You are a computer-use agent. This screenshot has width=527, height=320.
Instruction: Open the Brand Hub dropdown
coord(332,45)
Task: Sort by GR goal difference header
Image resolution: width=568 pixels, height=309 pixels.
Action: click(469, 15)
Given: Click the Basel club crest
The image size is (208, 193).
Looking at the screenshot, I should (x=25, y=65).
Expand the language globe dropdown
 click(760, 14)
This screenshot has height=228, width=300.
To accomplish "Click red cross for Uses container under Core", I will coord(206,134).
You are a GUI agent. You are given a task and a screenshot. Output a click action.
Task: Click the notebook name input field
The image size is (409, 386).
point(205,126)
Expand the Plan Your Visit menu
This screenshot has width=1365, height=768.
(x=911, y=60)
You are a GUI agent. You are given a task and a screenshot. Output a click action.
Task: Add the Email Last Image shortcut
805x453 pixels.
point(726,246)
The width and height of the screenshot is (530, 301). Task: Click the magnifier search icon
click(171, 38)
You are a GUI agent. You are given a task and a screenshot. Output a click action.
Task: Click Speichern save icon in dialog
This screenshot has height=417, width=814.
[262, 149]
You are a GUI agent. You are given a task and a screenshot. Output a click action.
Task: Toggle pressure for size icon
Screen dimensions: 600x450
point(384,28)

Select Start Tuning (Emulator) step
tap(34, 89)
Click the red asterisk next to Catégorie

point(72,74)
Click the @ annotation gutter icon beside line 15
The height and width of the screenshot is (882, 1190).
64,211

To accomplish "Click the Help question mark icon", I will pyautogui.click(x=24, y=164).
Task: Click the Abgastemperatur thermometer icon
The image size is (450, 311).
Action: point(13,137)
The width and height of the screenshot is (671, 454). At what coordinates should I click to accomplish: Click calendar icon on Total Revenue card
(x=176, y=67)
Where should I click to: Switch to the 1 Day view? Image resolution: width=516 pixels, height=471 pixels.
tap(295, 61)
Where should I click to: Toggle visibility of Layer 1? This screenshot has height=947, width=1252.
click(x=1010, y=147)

________

- Short exercise
Reproduce the material above line for line, with no changes.

- Worked solution
You are a computer-use agent. This screenshot has width=527, height=320.
Instruction: Open the Brand Hub dropdown
coord(332,45)
Task: Sort by GR goal difference header
Image resolution: width=568 pixels, height=309 pixels.
Action: click(469, 15)
Given: Click the Basel club crest
The image size is (208, 193).
Looking at the screenshot, I should (x=25, y=65).
Expand the language globe dropdown
 click(760, 14)
This screenshot has height=228, width=300.
To accomplish "Click red cross for Uses container under Core", I will coord(206,134).
You are a GUI agent. You are given a task and a screenshot. Output a click action.
Task: Click the notebook name input field
The image size is (409, 386).
point(205,126)
Expand the Plan Your Visit menu
This screenshot has width=1365, height=768.
(x=911, y=60)
You are a GUI agent. You are given a task and a screenshot. Output a click action.
Task: Add the Email Last Image shortcut
805x453 pixels.
point(726,246)
The width and height of the screenshot is (530, 301). Task: Click the magnifier search icon
click(171, 38)
You are a GUI agent. You are given a task and a screenshot. Output a click action.
Task: Click Speichern save icon in dialog
This screenshot has height=417, width=814.
[262, 149]
You are a GUI agent. You are given a task and a screenshot. Output a click action.
Task: Toggle pressure for size icon
Screen dimensions: 600x450
point(384,28)

Select Start Tuning (Emulator) step
tap(34, 89)
Click the red asterisk next to Catégorie

point(72,74)
Click the @ annotation gutter icon beside line 15
The height and width of the screenshot is (882, 1190).
64,211

To accomplish "Click the Help question mark icon", I will pyautogui.click(x=24, y=164).
Task: Click the Abgastemperatur thermometer icon
The image size is (450, 311).
Action: point(13,137)
The width and height of the screenshot is (671, 454). At what coordinates should I click to accomplish: Click calendar icon on Total Revenue card
(x=176, y=67)
Where should I click to: Switch to the 1 Day view? Image resolution: width=516 pixels, height=471 pixels.
tap(295, 61)
Where should I click to: Toggle visibility of Layer 1? This screenshot has height=947, width=1252.
click(x=1010, y=147)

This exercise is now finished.